Sunday, June 29, 2008
The new Sy Hersh piece is up at the New Yorker and -- with the caveat that it might be time to coin a term along the lines of a "Friedman Unit" to describe Hersh's Iran reporting -- to the extent that his account of the Bush administration's covert operations against Iran is accurate, the operations are misguided for all the obvious reasons. Hersh identifies most of them, but leaves unmentioned the fact that encouraging ethno-sectarian faultlines as a means of undermining the Iranian regime is logically inconsistent with the Western strategic consensus that identifies the effects of ethno-sectarian conflict as one of the principle threats to regional and global stability, and repairing them as the emerging justification and goal of military intervention. It's reassuring to note that Vali Nasr, in the piece, dismisses the effectiveness of applying such a tactic to Iran due to the country's well-established national identity, but I remember hearing the same logic used to explain why Iraq's Shiite community would be resistant to Iranian influence in Iraqi internal politics.
Another point that Hersh treats obliquely is that the groups we're supporting covertly, in particular PJAK but to a lesser degree Jundullah, represent threats to our friends as well as to Iran. Hersh mentions the tension this might cause us with Turkey and Afghanistan respectively, but it's worth noting that, as Turkey's security cooperation with Iran regarding Kurdish guerillas in northern Iraq illustrates, our covert Iran policy is also working at cross purposes with our overt Iran policy, namely to isolate Tehran from its neighbors.
But to my mind, the greatest risk of these covert operations is not so much the threat they pose to our Middle East policy, so much as the threat they pose to the health and integrity of our domestic political institutions. The degree of secrecy in which the current administration's covert operations are shrouded is all the more worrying given the Bush administration's willingness, according to Hersh, to keep not only Congress but to a large degree the uniformed military chain of command in the dark about covert operations as well.
That takes on added significance in the context of the upcoming presidential transition. Most of the discusion of that transition has focused on the conduct of the two wars in Iraq and Afghanistan, and the need for institutional and operational continuity. But with so much of the Bush administration's counterterror and now Middle East policy taking place off the books and being arguably illegal, there's reason to worry about whether or not we'll ever really track all of it down. And that raises the very real risk of these operations becoming rogue operations directed by a private chain of command, if they're directed at all.

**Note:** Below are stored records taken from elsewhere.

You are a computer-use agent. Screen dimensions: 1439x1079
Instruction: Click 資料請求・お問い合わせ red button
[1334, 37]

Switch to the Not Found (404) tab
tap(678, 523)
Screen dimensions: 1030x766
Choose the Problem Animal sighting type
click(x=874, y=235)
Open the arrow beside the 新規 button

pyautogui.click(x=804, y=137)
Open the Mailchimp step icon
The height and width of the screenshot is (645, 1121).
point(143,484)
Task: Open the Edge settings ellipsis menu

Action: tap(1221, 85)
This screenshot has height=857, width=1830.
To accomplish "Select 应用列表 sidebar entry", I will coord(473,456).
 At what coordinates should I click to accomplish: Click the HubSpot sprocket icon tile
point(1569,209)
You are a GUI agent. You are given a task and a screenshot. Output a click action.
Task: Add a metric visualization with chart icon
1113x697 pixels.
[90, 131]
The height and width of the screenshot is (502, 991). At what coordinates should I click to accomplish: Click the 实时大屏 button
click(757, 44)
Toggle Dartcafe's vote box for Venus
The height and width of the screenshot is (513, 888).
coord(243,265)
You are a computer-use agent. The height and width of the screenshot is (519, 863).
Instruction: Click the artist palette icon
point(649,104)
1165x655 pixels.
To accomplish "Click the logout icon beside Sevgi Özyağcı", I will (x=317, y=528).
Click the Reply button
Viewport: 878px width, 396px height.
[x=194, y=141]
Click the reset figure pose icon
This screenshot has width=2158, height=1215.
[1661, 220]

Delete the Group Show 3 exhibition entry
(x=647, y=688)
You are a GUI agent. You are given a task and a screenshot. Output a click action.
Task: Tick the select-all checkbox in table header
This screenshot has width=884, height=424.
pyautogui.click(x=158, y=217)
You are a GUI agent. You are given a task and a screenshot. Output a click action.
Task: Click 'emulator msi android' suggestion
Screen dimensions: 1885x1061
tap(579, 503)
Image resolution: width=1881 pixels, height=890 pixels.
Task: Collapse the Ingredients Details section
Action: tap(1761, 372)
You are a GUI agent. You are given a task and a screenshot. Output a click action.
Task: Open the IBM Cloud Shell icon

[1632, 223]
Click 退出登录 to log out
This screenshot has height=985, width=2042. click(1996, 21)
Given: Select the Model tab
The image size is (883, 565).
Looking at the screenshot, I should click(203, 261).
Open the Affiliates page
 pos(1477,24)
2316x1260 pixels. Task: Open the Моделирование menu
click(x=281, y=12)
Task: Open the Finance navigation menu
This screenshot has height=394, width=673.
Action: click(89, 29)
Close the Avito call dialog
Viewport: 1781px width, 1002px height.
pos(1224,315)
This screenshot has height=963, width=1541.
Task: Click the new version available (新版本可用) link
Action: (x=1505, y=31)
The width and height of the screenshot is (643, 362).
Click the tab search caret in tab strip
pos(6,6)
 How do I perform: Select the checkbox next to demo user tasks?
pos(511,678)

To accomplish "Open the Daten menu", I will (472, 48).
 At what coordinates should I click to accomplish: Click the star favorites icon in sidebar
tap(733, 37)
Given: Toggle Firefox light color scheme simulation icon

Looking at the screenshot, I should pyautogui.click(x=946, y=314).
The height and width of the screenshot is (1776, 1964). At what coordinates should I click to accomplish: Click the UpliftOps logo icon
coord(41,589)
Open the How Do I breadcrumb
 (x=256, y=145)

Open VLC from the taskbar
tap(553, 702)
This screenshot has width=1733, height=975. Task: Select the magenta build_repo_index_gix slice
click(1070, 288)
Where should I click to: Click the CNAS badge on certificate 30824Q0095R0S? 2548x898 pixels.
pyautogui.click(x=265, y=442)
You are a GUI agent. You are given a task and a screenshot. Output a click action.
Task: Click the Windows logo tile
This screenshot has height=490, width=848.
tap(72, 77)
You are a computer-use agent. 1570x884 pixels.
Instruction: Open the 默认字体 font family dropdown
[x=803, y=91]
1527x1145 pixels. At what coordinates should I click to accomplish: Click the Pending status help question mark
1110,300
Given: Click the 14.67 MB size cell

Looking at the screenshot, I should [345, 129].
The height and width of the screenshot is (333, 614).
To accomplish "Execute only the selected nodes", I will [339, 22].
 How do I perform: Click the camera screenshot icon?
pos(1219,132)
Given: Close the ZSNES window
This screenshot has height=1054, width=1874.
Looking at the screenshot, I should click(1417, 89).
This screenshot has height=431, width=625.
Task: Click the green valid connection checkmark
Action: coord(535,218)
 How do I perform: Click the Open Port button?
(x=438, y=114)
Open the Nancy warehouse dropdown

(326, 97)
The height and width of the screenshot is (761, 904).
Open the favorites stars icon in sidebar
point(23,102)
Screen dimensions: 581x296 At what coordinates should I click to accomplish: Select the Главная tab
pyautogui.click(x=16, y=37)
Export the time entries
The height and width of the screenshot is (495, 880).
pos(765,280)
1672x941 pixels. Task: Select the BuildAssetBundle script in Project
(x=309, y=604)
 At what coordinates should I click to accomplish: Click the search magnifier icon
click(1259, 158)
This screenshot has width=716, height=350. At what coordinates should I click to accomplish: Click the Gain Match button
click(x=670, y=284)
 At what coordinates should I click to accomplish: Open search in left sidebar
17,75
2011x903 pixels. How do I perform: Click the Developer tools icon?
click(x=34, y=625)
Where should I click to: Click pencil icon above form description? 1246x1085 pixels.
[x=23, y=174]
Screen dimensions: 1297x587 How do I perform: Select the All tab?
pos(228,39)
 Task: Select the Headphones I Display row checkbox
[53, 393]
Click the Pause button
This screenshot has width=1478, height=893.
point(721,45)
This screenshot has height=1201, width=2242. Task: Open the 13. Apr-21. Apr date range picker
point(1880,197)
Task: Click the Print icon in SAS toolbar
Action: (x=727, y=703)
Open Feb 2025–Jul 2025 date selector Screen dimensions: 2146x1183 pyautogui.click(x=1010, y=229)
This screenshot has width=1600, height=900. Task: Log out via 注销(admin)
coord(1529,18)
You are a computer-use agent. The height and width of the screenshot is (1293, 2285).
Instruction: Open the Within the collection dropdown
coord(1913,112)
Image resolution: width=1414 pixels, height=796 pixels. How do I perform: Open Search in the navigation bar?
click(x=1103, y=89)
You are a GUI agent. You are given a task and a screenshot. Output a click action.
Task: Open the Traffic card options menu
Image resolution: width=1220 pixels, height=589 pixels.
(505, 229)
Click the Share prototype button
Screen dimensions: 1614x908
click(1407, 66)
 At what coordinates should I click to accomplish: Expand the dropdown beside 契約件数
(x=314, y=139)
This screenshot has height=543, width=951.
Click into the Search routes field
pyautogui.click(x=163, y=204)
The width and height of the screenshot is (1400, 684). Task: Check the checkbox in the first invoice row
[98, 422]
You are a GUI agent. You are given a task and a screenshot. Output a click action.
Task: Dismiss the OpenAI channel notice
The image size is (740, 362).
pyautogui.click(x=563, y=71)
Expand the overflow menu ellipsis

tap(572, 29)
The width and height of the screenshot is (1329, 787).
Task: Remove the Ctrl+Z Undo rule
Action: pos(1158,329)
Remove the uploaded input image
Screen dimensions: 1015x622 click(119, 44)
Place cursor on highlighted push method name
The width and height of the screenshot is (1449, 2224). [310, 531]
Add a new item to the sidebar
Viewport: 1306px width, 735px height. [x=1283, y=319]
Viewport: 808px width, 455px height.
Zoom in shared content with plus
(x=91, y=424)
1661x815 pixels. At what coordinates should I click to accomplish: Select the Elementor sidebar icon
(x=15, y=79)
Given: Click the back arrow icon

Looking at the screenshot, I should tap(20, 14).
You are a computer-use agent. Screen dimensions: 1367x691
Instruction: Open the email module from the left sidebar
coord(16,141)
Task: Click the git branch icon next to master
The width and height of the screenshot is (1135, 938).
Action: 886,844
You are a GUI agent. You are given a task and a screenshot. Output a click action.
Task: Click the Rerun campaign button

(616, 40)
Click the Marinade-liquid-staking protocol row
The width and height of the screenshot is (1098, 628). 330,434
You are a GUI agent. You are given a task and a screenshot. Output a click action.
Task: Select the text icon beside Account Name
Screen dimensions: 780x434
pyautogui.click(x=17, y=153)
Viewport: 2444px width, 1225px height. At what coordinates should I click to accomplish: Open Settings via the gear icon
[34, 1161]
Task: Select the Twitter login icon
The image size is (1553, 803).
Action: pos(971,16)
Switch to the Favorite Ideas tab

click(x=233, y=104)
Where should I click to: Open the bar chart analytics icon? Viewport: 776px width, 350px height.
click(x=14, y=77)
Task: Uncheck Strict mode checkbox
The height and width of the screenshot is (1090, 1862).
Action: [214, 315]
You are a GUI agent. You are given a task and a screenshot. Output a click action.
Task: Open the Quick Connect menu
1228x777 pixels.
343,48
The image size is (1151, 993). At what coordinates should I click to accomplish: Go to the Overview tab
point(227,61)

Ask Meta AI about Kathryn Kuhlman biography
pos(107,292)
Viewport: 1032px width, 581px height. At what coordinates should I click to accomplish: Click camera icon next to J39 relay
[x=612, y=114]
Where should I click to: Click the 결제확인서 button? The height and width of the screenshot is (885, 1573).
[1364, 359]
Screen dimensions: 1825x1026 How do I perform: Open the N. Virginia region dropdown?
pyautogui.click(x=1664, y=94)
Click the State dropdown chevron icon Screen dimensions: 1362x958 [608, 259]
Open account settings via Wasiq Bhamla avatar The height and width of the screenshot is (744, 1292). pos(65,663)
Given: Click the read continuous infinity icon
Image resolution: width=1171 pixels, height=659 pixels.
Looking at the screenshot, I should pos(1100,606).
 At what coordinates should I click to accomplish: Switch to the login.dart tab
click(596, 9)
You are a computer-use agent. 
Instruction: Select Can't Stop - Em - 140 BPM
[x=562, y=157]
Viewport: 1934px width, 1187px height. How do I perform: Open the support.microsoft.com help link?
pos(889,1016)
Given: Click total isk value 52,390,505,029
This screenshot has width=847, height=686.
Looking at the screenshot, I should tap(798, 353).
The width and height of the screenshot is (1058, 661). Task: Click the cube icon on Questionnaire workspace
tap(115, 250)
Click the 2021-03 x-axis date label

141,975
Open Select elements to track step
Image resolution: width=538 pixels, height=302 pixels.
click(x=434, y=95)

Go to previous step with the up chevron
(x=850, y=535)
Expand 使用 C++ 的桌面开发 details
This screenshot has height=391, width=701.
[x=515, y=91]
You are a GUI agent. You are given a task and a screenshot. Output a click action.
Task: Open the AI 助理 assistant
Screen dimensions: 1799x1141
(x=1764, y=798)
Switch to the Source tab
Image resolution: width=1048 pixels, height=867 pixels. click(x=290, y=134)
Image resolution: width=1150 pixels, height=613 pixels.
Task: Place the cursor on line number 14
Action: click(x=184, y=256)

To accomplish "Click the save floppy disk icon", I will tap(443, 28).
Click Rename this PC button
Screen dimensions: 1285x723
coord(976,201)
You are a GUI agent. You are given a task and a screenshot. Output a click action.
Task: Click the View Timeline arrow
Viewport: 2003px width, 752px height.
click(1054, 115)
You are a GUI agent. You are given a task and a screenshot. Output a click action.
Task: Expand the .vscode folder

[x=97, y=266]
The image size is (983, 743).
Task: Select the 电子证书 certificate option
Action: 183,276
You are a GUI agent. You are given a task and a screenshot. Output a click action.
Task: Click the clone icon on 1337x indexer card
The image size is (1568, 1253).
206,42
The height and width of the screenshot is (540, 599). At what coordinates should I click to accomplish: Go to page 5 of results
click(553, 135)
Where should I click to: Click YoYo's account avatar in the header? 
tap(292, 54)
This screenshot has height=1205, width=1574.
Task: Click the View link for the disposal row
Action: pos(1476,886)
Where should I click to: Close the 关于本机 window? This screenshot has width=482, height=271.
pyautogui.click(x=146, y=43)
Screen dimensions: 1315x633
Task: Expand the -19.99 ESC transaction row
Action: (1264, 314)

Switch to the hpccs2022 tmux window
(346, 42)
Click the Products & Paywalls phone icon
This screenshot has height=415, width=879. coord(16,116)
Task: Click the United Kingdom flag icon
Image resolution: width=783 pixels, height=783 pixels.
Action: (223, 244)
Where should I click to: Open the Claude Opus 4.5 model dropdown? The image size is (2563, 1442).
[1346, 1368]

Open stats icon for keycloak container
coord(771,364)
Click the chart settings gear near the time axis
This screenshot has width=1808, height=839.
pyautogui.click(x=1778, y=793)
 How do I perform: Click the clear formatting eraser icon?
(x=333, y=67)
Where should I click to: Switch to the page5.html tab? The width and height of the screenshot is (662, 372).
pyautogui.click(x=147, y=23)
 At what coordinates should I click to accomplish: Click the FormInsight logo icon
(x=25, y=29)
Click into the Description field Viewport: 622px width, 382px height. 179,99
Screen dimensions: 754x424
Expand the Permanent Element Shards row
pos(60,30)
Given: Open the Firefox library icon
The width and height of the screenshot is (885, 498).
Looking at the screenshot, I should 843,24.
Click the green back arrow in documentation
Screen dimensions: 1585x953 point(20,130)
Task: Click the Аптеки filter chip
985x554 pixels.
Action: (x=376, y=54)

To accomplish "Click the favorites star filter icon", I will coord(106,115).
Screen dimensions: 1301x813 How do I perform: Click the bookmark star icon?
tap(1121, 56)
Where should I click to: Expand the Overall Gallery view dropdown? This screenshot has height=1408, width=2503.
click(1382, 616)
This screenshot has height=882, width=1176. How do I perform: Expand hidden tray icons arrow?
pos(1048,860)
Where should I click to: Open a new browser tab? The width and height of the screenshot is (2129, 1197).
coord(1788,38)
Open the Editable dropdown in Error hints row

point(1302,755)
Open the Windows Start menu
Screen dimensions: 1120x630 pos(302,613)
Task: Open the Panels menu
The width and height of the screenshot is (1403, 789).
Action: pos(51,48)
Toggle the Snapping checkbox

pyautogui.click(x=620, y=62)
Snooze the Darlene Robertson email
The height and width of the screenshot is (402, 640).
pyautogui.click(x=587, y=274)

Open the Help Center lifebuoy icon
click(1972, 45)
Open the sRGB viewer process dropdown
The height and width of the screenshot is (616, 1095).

A lot of this has to do with executive overreach, and both Barack Obama and John McCain have discussed ways in which they would return the executive branch to the Constitutional framework largely ignored by President Bush. But the guiding logic of all of the operations discussed by Hersh is the War on Terror, which the Bush administration has used to justify the Commander-in-Chief override of the oversight process. The next president should declare the War on Terror over in a legal sense, even while pursuing it operationally. It would send the right message to Americans, to American agents and to the region that we're ready to shine some light into the shadows, instead of operating in them.